Judge’s first-round opponent Justin Bour mashed 22 home runs, applying massive amounts of pressure to the first time participant that was also the co-favorite. While Bour was putting the finishing touches on a virtuoso performance of his own, Judge was snapping selfies with the other All-Stars on the field, apparently unbothered by the task ahead of him.
With just over two minutes left in the round, he still trailed 22 to 9. Judge took the one timeout he was allotted, got his mind right, and proceeded to put on one of the greatest exhibitions of athletic prowess I’ve seen since Vince Carter 17 years ago in the NBA Dunk Contest. Like a prime Carter, Judge just did things that made you just sit back, take notice and if you weren’t careful, have your jaw repeatedly hitting the floor with what he did.
Take the bomb that hit the lights, that inexplicably was disallowed as a home run. It was something that you’d think you’d see on Ken Griffey Baseball for the SNES, not in real life (and had he broken his custom bat over his knee like one of the animations, it’d have been cooler). Never mind the fact that Judge hit essentially 14 home runs in nearly a two-minute span to get out of just the first round, spraying the ball effortlessly to all fields. One could observe that Judge wasn’t even hitting a good portion of the homers in that first round off the sweet spot of the bat and they were still flying into the stands.
But when he got to the second round and it was clear that some of the other competitors were fading from fatigue, Judge kept pounding the gavel with 3 homers in that round over 500 feet (including one that traveled 513 feet).
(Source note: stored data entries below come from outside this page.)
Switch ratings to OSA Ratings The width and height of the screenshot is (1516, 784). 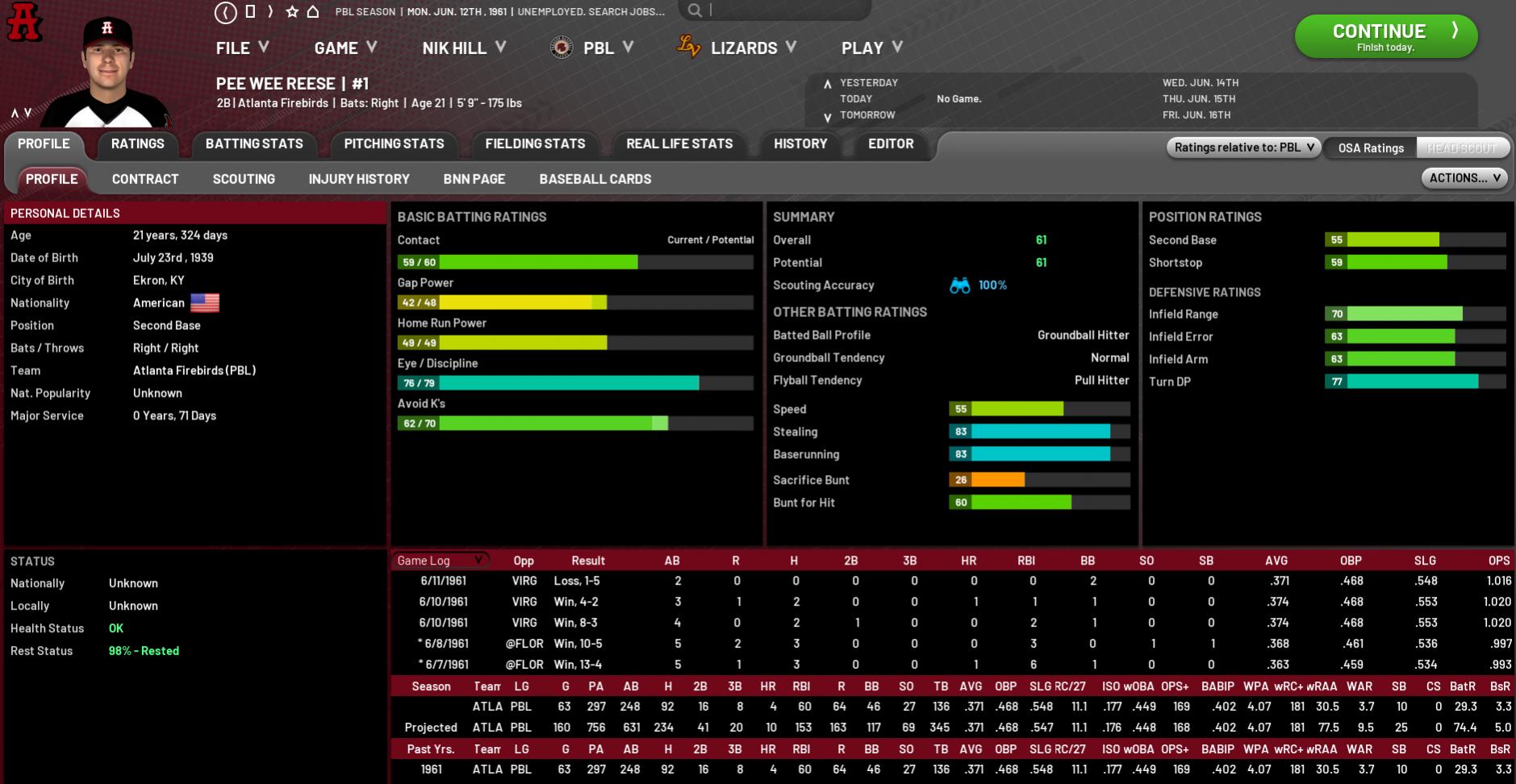(x=1371, y=148)
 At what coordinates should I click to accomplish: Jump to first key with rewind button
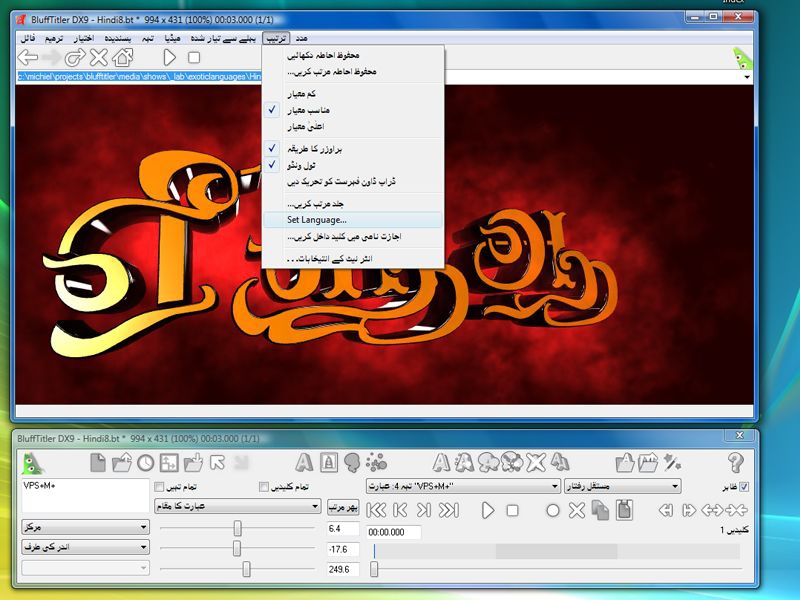click(378, 510)
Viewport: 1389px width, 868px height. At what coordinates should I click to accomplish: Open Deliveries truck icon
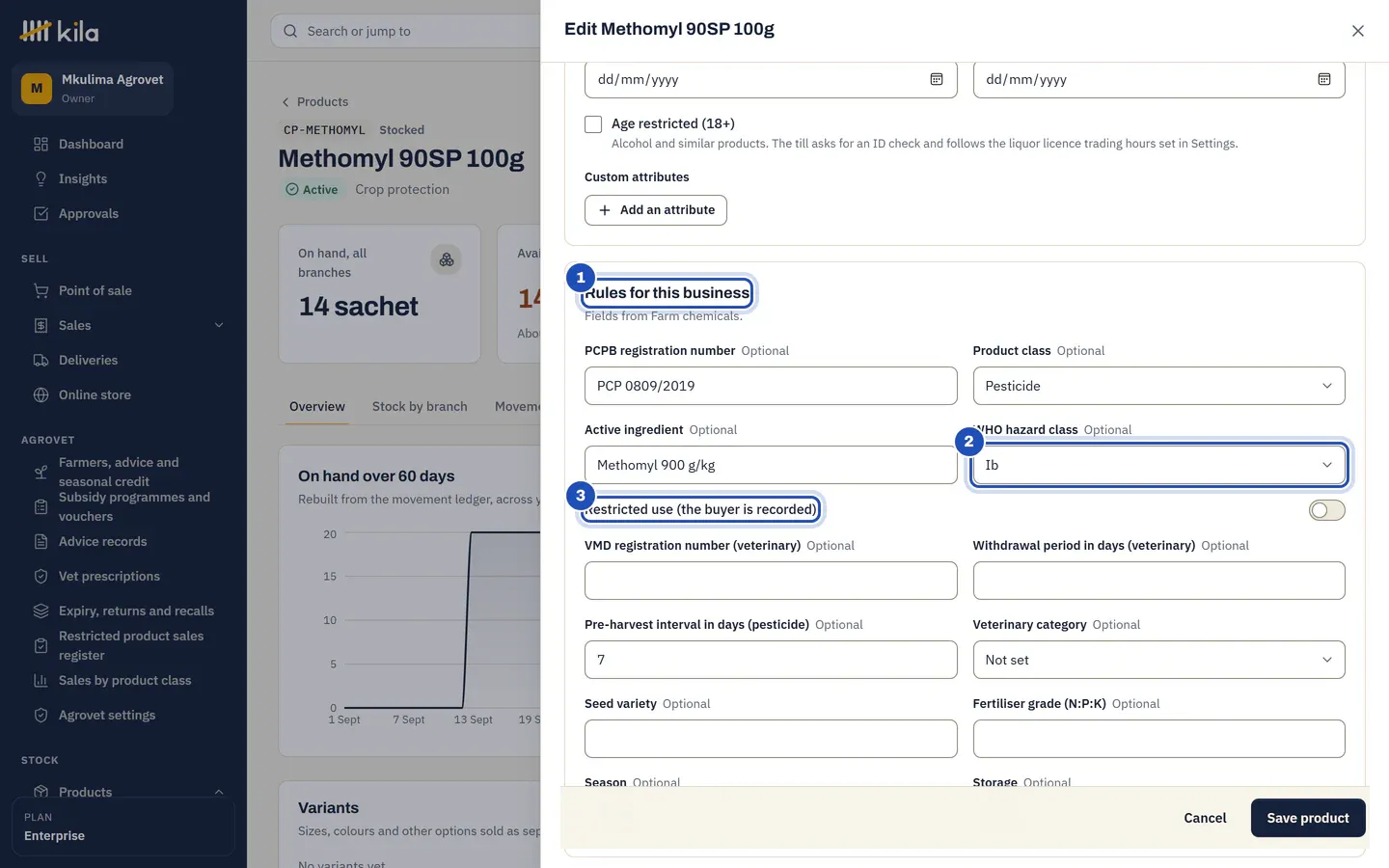pos(41,360)
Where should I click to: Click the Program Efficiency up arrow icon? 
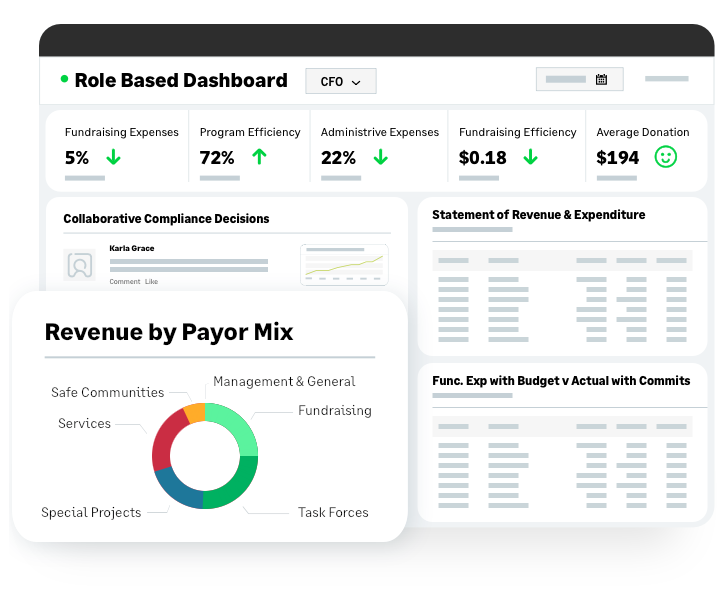point(259,157)
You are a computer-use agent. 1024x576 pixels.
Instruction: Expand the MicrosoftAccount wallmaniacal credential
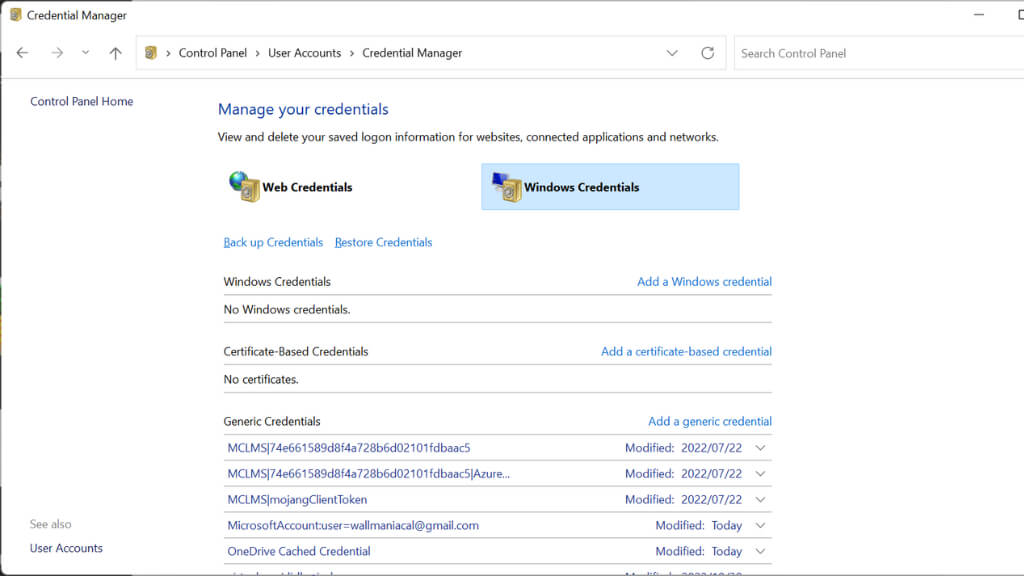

Judge’s peers couldn’t even believe what he was doing, and, at that point, any shred of cynicism had to be eradicated (unless you happened to be a Red Sox fan).
We were all just rooting for the kid to take it to the next level, which, of course, Judge did in the finals where his opponent Miguel Sano just had nothing left in the tank and viewers got to witness the arrival of baseball’s next cult hero. The only complaint about that final round was that you wished he did the whole four minutes just to see if he’d get to 20 homers again. If for nothing else than to show that this was his event, his moment, and there was nothing anyone this side of prime Barry Bonds could do to take it from him.
For full disclosure, I am a life-long Yankees fan. I grew up during the years of the Core Four of Derek Jeter, Jorge Posada, Mariano Rivera and Andy Pettite. Those four won championships and, together, dominated the game, but I never grew up with one singular force that could legitimately turn the game on it’s ear with the bat like Judge could. Jeter was consistently clutch. Rivera was untouchable in the eight and ninth innings in the postseason. Pettite seemed to be the guy you relied upon to give you those big outings, and Posada, outside of 2003 against Pedro, was the Ringo Starr of the group, keeping everyone in rhythm from just outside the spotlight.
But Judge is a throwback to the Yankees my father and my late great-uncle would talk about. They used to tell these Paul Bunyan-esque tall tales about Mickey Mantle and Joe DiMaggio. Seeing Judge mash baseballs through the first half of this season takes me to a place where that inner cynic that has developed over the years is silenced and all that is left are the golden adolescent feelings S.E Hinton once wrote about.
Last night Aaron Judge decreed the world was his for the taking, and, at least for one night, it was.